=== DATASET EXCERPTS ===
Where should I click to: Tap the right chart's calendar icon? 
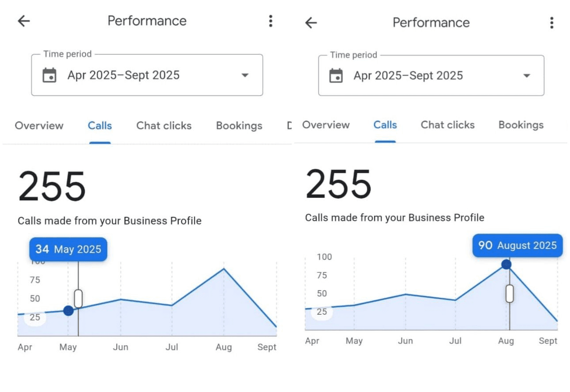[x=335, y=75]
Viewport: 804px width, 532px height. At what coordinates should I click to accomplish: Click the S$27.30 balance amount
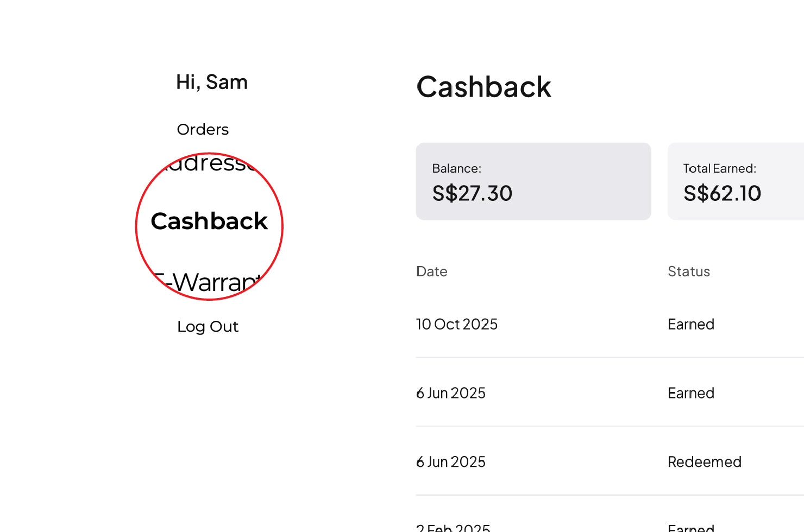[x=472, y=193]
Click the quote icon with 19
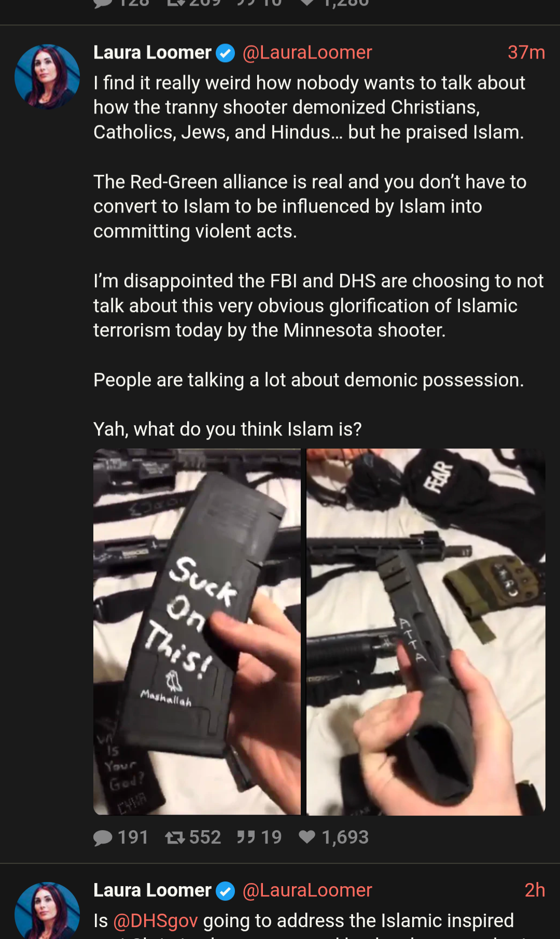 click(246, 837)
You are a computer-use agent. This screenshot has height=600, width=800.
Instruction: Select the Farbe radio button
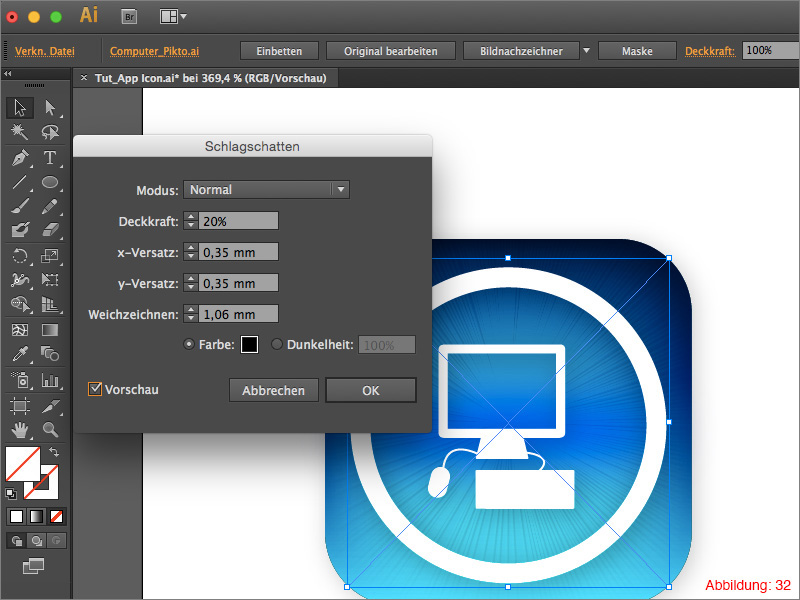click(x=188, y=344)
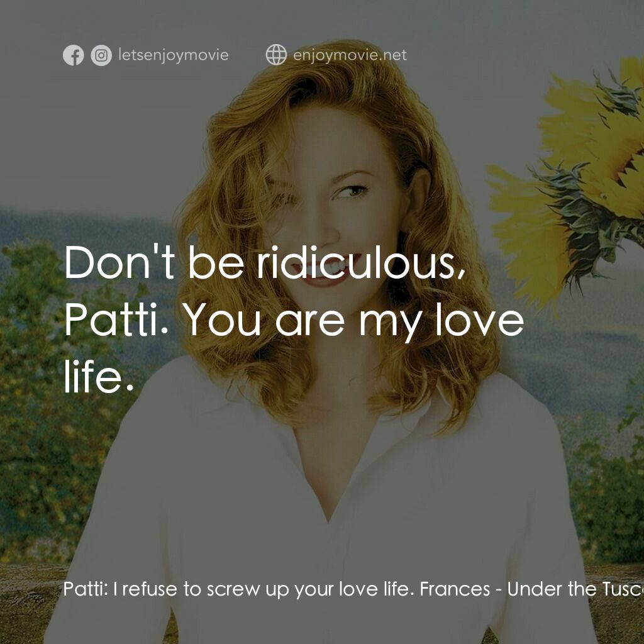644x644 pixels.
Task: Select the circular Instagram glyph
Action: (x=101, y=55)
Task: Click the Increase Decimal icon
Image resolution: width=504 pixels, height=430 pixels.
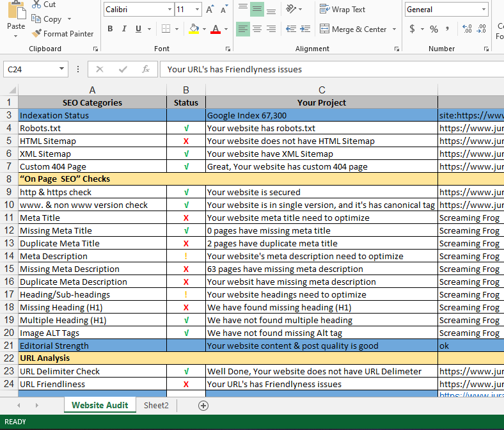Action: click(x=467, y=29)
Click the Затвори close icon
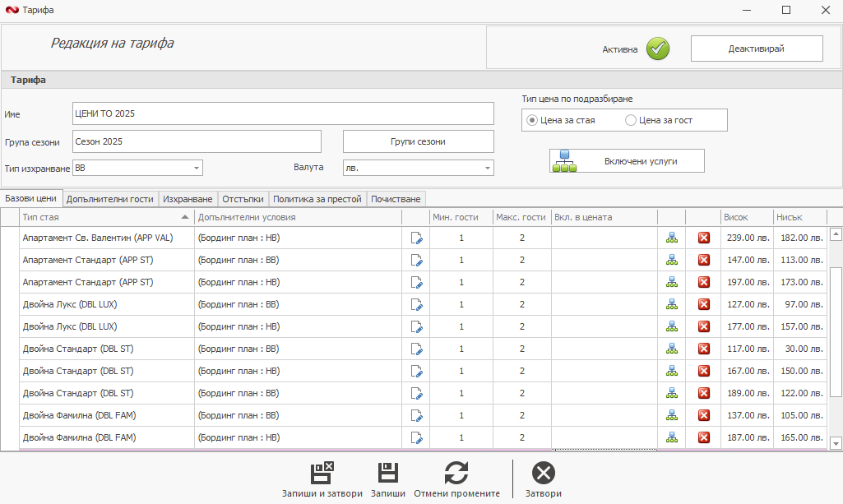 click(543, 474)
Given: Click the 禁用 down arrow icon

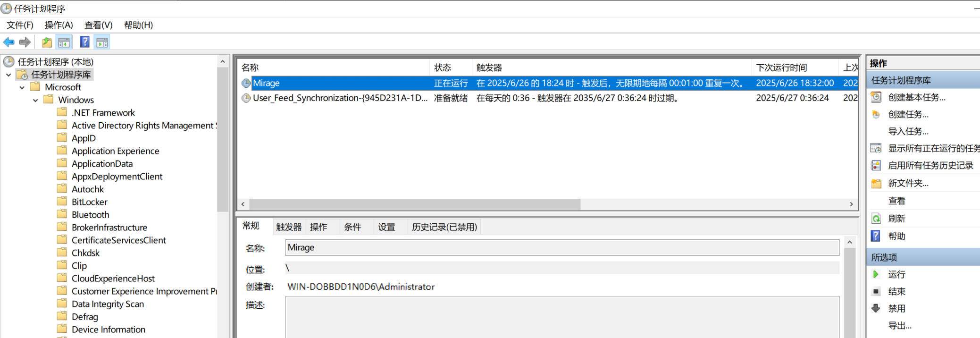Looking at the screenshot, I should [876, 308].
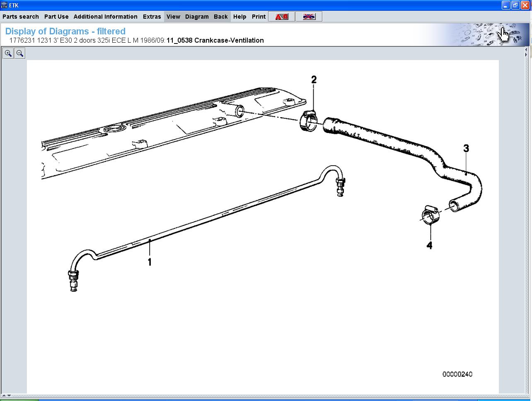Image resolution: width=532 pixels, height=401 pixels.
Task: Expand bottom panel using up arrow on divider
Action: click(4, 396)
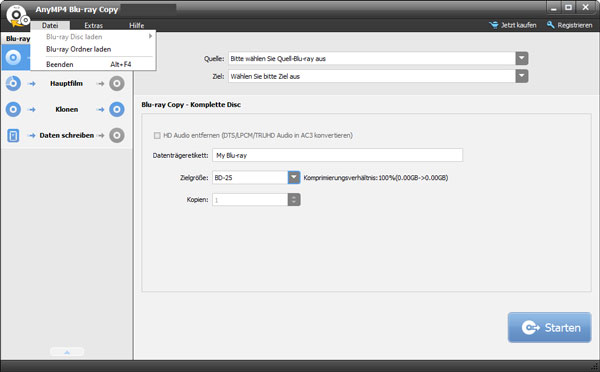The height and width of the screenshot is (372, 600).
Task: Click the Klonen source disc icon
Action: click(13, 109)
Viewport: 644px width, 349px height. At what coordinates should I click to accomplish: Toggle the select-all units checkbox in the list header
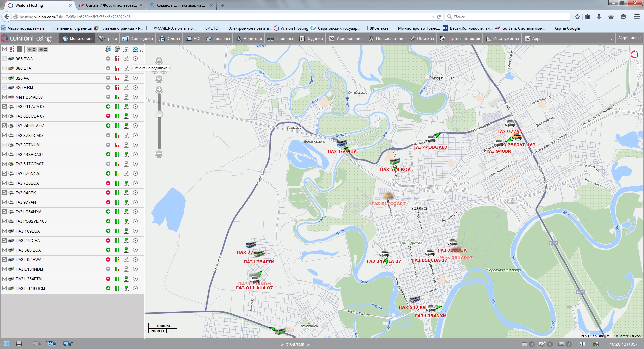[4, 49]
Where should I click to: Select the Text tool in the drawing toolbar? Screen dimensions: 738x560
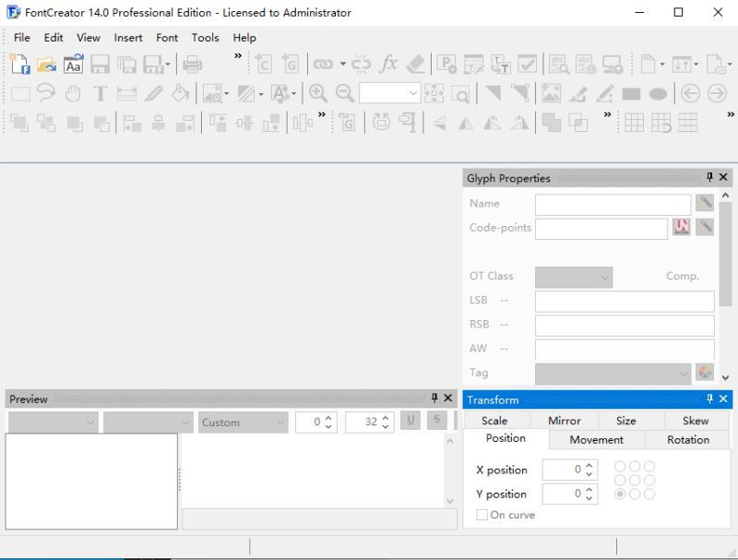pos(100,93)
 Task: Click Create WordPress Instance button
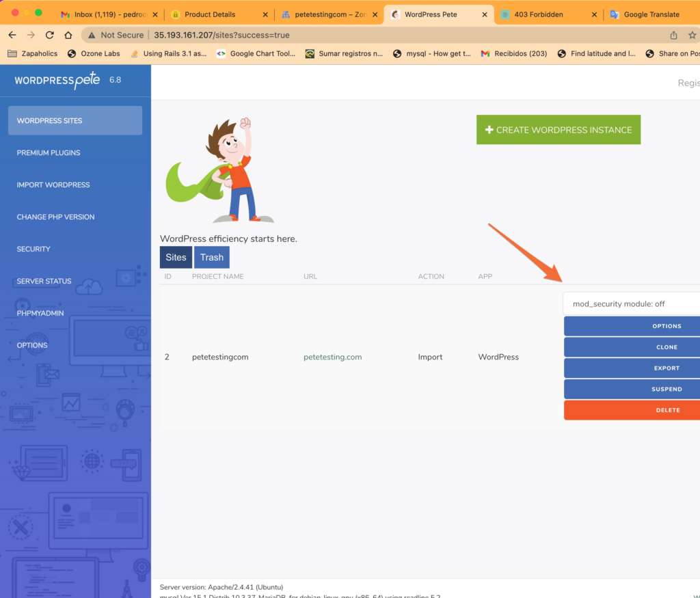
===
**WORK ORDER:** Reproduce the listing exactly, minus its pictures.

**YOUR RESPONSE:**
Where should I click to: Tap the right chart's calendar icon? 
[x=335, y=75]
Viewport: 804px width, 532px height. At what coordinates should I click to accomplish: Click the S$27.30 balance amount
[x=472, y=193]
Click the quote icon with 19
 click(246, 837)
You are a computer-use agent. This screenshot has height=600, width=800.
Instruction: Select the Farbe radio button
click(x=188, y=344)
644x644 pixels.
Task: Select the circular Instagram glyph
Action: (x=101, y=55)
Task: Click the Increase Decimal icon
Image resolution: width=504 pixels, height=430 pixels.
Action: click(x=467, y=29)
Click the Затвори close icon
 click(543, 474)
Given: Click the 禁用 down arrow icon

Looking at the screenshot, I should [876, 308].
Image resolution: width=532 pixels, height=401 pixels.
Task: Expand bottom panel using up arrow on divider
Action: click(4, 396)
The height and width of the screenshot is (372, 600).
Task: Click the Klonen source disc icon
Action: click(13, 109)
Viewport: 644px width, 349px height. At what coordinates should I click to accomplish: Toggle the select-all units checkbox in the list header
[4, 49]
Where should I click to: Select the Text tool in the drawing toolbar? Screen dimensions: 738x560
pos(100,93)
 Task: Click Create WordPress Instance button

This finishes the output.